▶ **Extrait**
Le comportement d’Erdogan a été applaudi par les autorités iraniennes. Yahya Rahim Safavi, conseiller du Guide suprême Ali Khamenei pour la sécurité, a réagi en disant que « le courage d’Erdogan, au sommet de Davos, contre les crimes de guerre du régime sioniste, est la preuve du réveil islamique du peuple turc, ce qui est le résultat de l’influence de la révolution islamique iranienne » (14).
Rupture des relations
Le président du Venezuela, Hugo Chavez, a sévèrement critiqué Israël, affirmant : « l’Holocauste, c’est ce qui se passe en ce moment à Gaza » (15). Il a ajouté que le président israélien et le président des Etats-Unis devraient être déférés devant la Cour Pénale Internationale (CPI). Chavez a renvoyé tous les diplomates israéliens de Caracas et a rompu les relations diplomatiques avec Israël (16).

▶ **Jeu de données**
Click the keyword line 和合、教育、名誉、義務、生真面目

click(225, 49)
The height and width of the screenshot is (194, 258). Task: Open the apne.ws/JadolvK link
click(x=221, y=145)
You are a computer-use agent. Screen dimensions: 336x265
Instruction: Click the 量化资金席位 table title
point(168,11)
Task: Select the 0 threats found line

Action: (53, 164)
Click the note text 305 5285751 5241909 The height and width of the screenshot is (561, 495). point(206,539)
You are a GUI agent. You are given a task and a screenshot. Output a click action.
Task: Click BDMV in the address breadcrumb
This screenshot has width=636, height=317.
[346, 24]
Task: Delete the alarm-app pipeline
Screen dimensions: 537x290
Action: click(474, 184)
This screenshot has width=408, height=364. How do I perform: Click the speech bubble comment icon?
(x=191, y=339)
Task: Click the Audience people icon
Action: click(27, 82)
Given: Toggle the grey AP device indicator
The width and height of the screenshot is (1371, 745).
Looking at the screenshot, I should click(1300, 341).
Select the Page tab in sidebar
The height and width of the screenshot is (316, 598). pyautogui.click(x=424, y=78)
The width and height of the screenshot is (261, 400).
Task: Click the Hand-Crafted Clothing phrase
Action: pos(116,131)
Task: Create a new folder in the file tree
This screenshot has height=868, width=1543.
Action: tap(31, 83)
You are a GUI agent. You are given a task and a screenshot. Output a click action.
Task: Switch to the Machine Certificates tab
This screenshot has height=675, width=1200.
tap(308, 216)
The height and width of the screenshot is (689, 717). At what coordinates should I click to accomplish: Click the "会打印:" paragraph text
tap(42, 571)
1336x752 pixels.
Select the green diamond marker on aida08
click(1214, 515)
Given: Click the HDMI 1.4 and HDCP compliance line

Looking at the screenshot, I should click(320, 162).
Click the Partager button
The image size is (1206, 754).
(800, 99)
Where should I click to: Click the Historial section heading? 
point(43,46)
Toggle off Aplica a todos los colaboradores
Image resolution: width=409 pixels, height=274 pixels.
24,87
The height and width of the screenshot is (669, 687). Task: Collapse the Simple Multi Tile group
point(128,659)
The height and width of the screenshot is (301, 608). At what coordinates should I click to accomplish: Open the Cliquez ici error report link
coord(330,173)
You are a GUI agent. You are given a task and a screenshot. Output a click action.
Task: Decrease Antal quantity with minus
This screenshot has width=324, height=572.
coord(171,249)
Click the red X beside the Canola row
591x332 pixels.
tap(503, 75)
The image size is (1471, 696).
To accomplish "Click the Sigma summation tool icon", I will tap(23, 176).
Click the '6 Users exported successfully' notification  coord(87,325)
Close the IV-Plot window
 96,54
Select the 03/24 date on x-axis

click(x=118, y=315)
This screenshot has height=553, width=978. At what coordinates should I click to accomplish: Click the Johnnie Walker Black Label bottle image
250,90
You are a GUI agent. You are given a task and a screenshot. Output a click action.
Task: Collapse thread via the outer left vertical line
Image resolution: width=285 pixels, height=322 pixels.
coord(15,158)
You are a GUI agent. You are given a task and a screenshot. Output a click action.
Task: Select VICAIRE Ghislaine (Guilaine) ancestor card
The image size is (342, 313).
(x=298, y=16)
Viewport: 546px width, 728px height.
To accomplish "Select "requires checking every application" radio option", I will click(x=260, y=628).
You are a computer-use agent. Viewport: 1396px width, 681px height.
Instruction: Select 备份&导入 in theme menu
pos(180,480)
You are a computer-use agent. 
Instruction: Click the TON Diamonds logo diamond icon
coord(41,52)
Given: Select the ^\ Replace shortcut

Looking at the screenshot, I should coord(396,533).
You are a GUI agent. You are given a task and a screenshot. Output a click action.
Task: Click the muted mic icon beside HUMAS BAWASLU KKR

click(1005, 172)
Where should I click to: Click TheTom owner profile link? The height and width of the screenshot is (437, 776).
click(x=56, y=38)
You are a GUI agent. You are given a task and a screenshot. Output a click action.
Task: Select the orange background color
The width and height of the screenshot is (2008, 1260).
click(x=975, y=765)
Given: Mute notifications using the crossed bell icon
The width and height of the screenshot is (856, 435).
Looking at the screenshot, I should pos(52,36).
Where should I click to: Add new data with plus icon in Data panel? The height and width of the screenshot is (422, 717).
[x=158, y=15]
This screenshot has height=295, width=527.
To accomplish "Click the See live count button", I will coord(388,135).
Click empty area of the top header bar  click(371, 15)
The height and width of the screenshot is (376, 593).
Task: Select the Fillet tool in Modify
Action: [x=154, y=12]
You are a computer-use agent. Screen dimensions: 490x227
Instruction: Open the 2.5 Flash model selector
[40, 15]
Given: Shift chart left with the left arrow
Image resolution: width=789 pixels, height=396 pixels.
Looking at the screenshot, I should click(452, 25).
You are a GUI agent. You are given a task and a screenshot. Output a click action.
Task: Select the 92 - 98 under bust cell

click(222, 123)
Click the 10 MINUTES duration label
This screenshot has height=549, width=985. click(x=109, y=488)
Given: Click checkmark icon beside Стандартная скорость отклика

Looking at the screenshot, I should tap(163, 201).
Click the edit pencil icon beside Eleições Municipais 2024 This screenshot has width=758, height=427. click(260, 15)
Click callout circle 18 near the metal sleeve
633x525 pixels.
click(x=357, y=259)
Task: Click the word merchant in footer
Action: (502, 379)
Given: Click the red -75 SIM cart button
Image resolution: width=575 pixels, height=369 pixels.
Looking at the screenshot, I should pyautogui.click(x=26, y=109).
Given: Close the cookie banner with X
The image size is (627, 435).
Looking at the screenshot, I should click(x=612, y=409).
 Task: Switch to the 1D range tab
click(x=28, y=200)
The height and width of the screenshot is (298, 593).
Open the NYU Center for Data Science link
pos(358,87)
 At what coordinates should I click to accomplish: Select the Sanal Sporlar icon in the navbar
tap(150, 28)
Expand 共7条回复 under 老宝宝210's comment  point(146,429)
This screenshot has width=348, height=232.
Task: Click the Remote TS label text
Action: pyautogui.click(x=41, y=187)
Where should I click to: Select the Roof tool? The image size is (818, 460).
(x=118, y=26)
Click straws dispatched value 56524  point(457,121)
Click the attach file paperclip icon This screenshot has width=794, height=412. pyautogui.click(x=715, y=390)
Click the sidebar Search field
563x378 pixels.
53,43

▶ **À faire**
1 – Selon l'extrait sur les réactions à la guerre de Gaza, quel poste occupe Yahya Rahim Safavi ?
2 – Écrivez la suite de l'extrait sur les réactions à la guerre de Gaza, à partir de sa dernière phrase.

▶ **Réponses**
1 – Il est le conseiller du Guide suprême Ali Khamenei pour la sécurité.

2 –
A la suite de la décision de Chavez, le président bolivien, Evo Morales, a décidé d’en faire autant. Il a annoncé qu’il allait demander qu’une inculpation pour génocide soit prononcée à l’encontre des hauts dirigeants israéliens, par la CPI, et a même suggéré que l’on retire son Prix Nobel de la Paix à Shimon Peres (17).
Le 5 janvier, la Mauritanie, le seul pays arabe - avec la Jordanie et l’Egypte - à avoir des relations officielles avec Israël, a ordonné à son ambassadeur à Tel Aviv de rentrer pour consultations (18). Le 17 janvier, la Mauritanie a décidé de geler ses relations politiques et économiques [avec Israël] (19). Début mars, la Mauritanie a demandé à Israël de fermer son ambassade à Nouakchott (20).
Le Qatar, seul pays arabe du Golfe à avoir des rapports avec Israël, a demandé à Israël de fermer son bureau commercial à Doha et de retirer son personnel jusqu’à ce que la situation s’améliore. Le Qatar a également fermé son bureau commercial en Israël (21).
Réactions européennes
L’attitude des gouvernements des pays de l’Union Européenne à l’égard du conflit ont été très divergentes. Des pays comme l’Allemagne, l’Italie, les Pays-Bas, la République Tchèque et la Hongrie ont montré beaucoup de compréhension pour l’action israélienne et l’ont considérée comme de la légitime défense. Ils ont affirmé, sans aucune équivoque, la responsabilité du Hamas dans cette guerre (22).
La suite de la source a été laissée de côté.